Here is a runbook for the Prometheus alert rule HostFilesystemDeviceError:

Meaning #

The HostFilesystemDeviceError alert is triggered when a device error is detected on a filesystem of a host machine. This error is reported by the Node Exporter, which is a Prometheus exporter that collects metrics about a host’s kernel, network, and disk performance. The alert indicates that there is a problem with the underlying device that stores the filesystem, which can lead to data loss, corruption, or unavailability.

Impact #

The impact of this alert can be severe, as it may prevent the host from writing data to the affected filesystem.

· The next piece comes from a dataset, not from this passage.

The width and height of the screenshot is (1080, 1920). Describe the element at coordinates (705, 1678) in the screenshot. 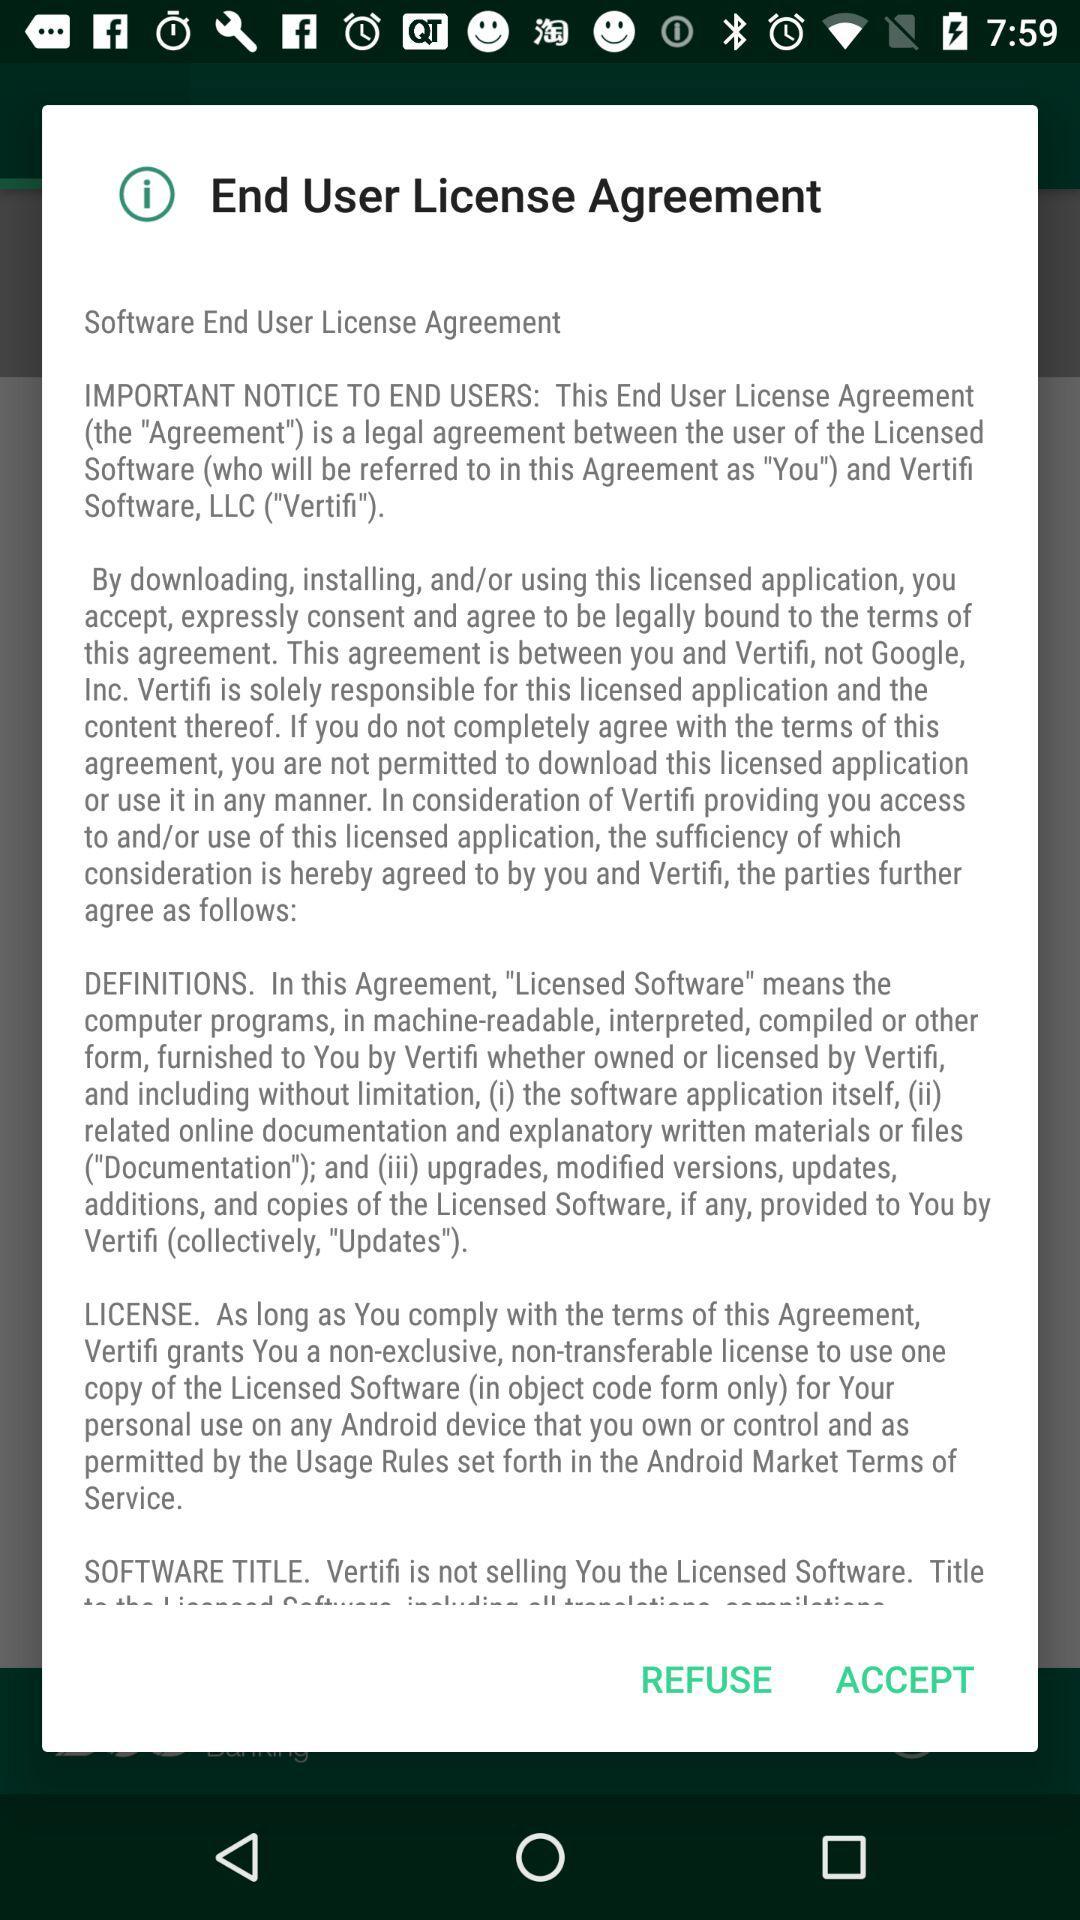

I see `the icon next to the accept item` at that location.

This can lead to:

  • Data loss or corruption
  • Service unavailability
  • System instability
  • Increased risk of further errors or failures

Diagnosis #

To diagnose the issue, follow these steps:

  1. Check the Node Exporter metrics for the affected host to identify the specific device and filesystem that are experiencing errors.
  2. Review system logs for errors related to the device or filesystem.
  3. Check the disk’s SMART status to see if it’s reporting any errors.
  4. Run a disk check (e.g. fsck) to identify and potentially fix any file system errors.
  5. Verify that the system is configured to send alerts and notifications for device errors.

Mitigation #

To mitigate the issue, follow these steps:

  1. Immediately stop writing data to the affected filesystem to prevent further data loss or corruption.
  2. Unmount the affected filesystem to prevent further errors.
  3. Run a disk check (e.g. fsck) to identify and fix any file system errors.
  4. If the error is related to a hardware failure, replace the faulty device as soon as possible.
  5. If the error is related to a software configuration issue, correct the configuration and restart the affected services.
  6. Verify that the system is configured to send alerts and notifications for device errors.
  7. Once the issue is resolved, remount the filesystem and resume normal operations.

Remember to investigate the root cause of the issue and take corrective action to prevent similar errors from occurring in the future.